# Study shelves and cupboards - advice and inspiration please



## kingcod (5 Apr 2010)

I'm looking to fit some cupboards/bookshelves in a study so I've been playing about with designs.










Three things where I'd welcome some ideas and opinions:

1. I am thinking of sliding doors for the cupboards. Any design tips for these? I'm considering using sliding fittings from Henderson

Could I get away with sliding slots made up just from wood? Or routed?
Would you suggest making up doors in mdf? Mortice jointed wood panels? Should I go for a single run of doors or paired sets ?

2. What variation to the slightly monotenous run of shelves would you chose? 

3. What finish would you go for?
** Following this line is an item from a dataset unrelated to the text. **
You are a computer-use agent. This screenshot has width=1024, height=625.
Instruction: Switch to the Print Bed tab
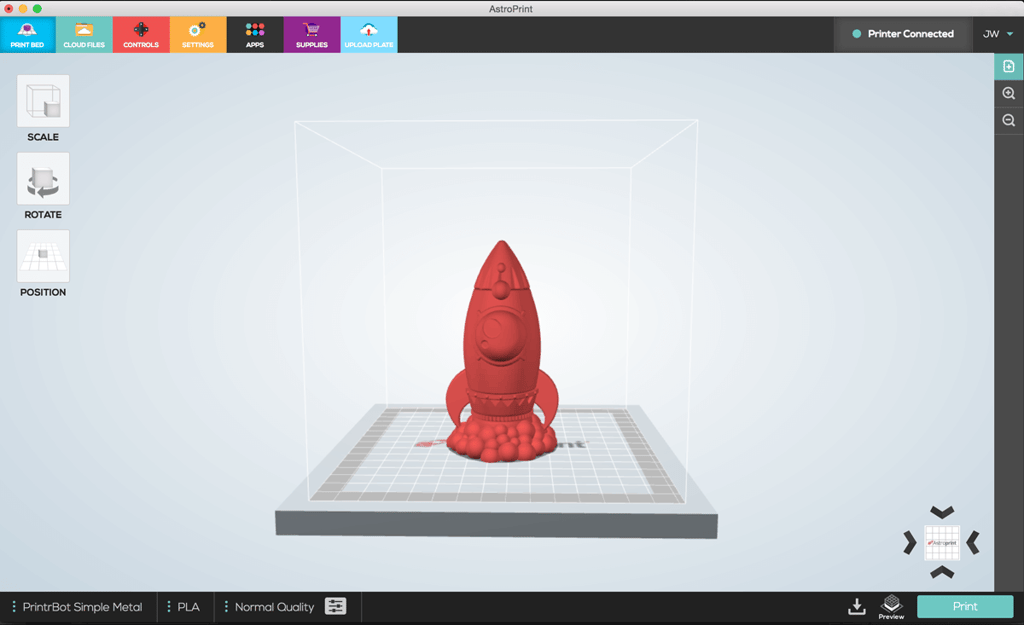pos(27,33)
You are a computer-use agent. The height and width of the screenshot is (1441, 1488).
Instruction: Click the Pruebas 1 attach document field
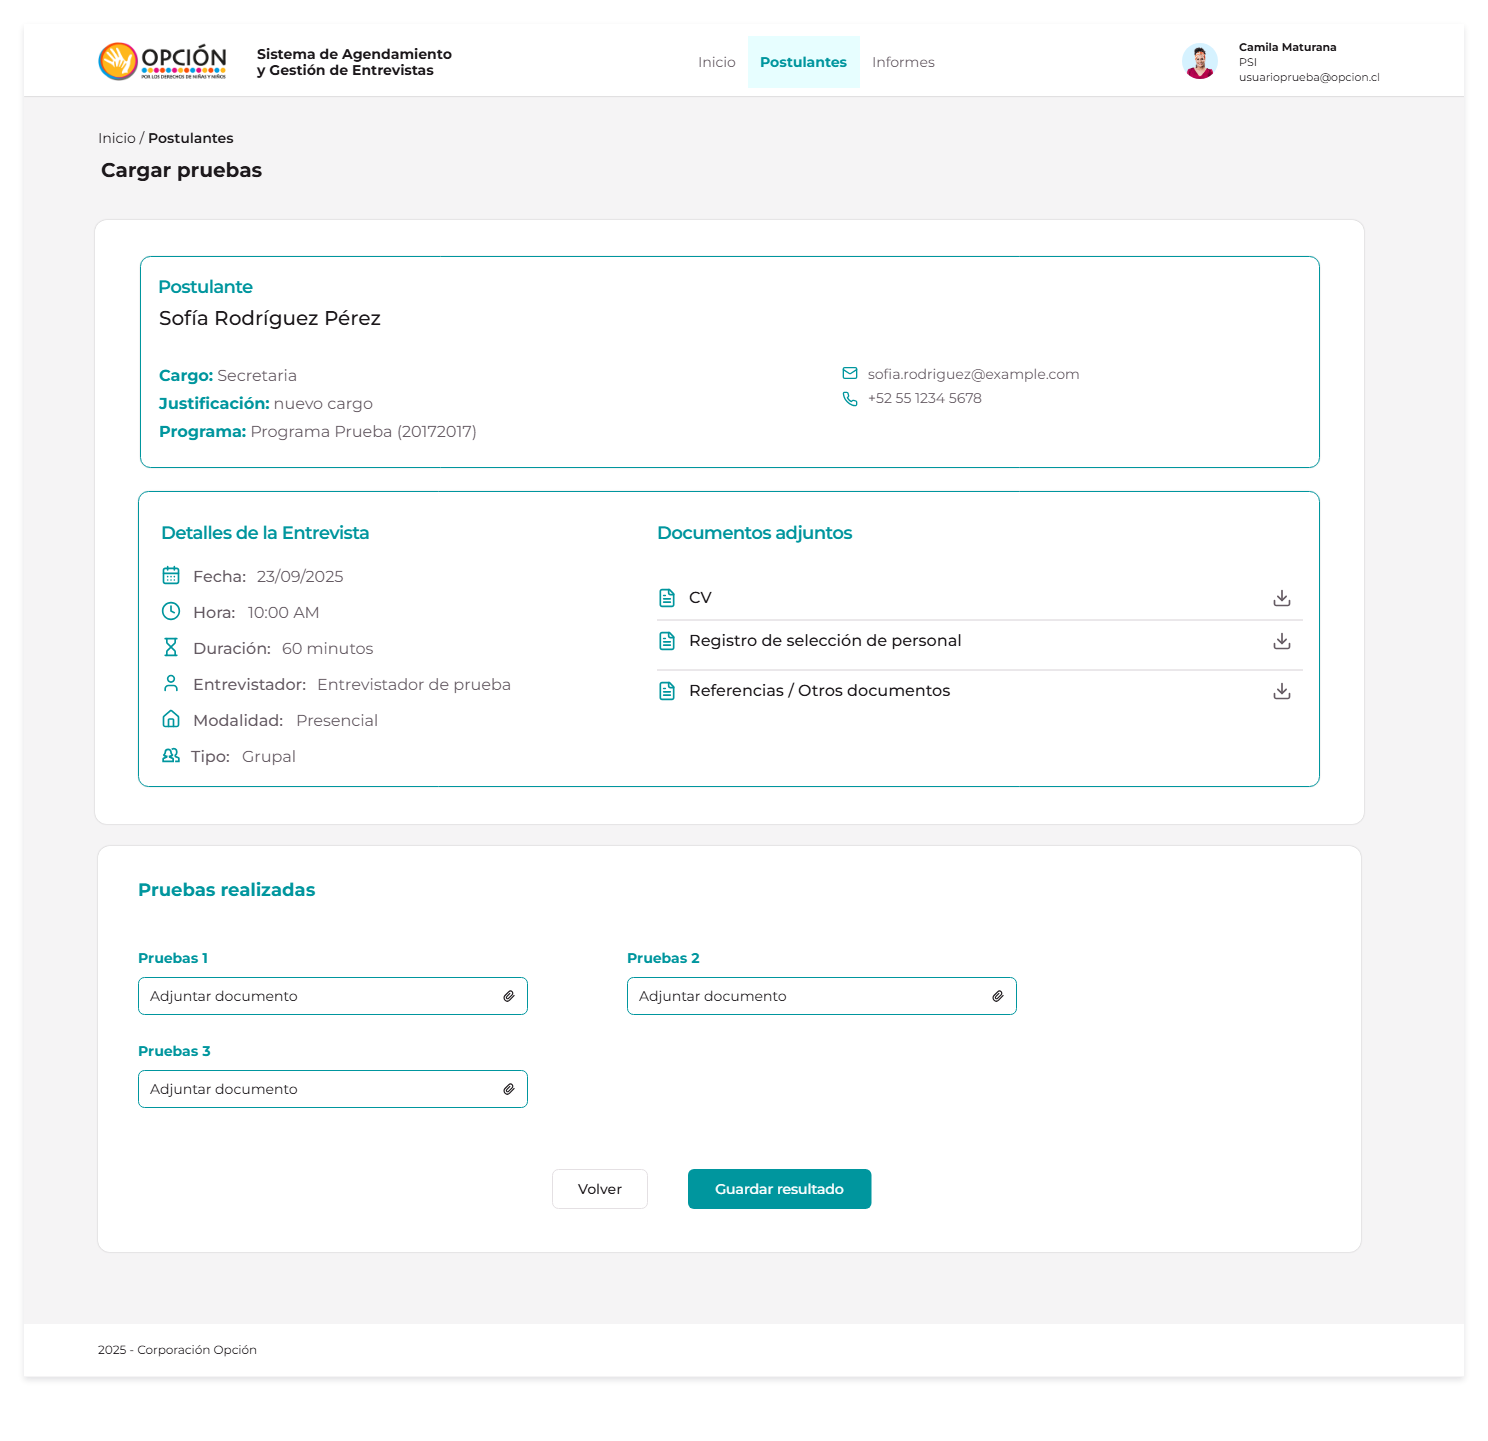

I would default back to painted wood (if it was MDF) but a darker veneer finish might be nice ... I am not sure I could afford solid wood but if could something like cherry?


----------



## JoinerySolutions (5 Apr 2010)

kingcod":wz1g1oyk said:


> 1. I am thinking of sliding doors for the cupboards. Any design tips for these? I'm considering using sliding fittings from
> Could I get away with sliding slots made up just from wood? Or routed?


You can get U channel plastic sections from most diy stores that you can route into the cabinet for the doors to slide in, you may need to rebate the top and bottom of the doors to fit(with a clearance tolerance).
Would you suggest making up doors in mdf? Mortice jointed wood panels?


kingcod":wz1g1oyk said:


> Should I go for a single run of doors or paired sets ?


Paired sets tend to look smarter, but the choice is really maker/owner preference.


kingcod":wz1g1oyk said:


> 2. What variation to the slightly monotenous run of shelves would you chose?


Go for adjustable shelving using shelf pegs, that fit into pre-drilled holes, or go for tonk strip also called library strips, then set each shelf to suit the size of item on it.


kingcod":wz1g1oyk said:


> 3. What finish would you go for? I would default back to painted wood (if it was MDF) but a darker veneer finish might be nice ... I am not sure I could afford solid wood but if could something like cherry?



If funds allow solid timber of choice, however, I made some built in units from mdf many years ago in my first house that were MDF and stained mahogany colour. These were primed or spit coated with shellac to give an even stain colouration and turned out really well. (Sadly the pics of them went the same way as my marriage so cannot show details.)
Paint if you prefer a particular colour or want to blend in with current decor.
HTH, Rob.


----------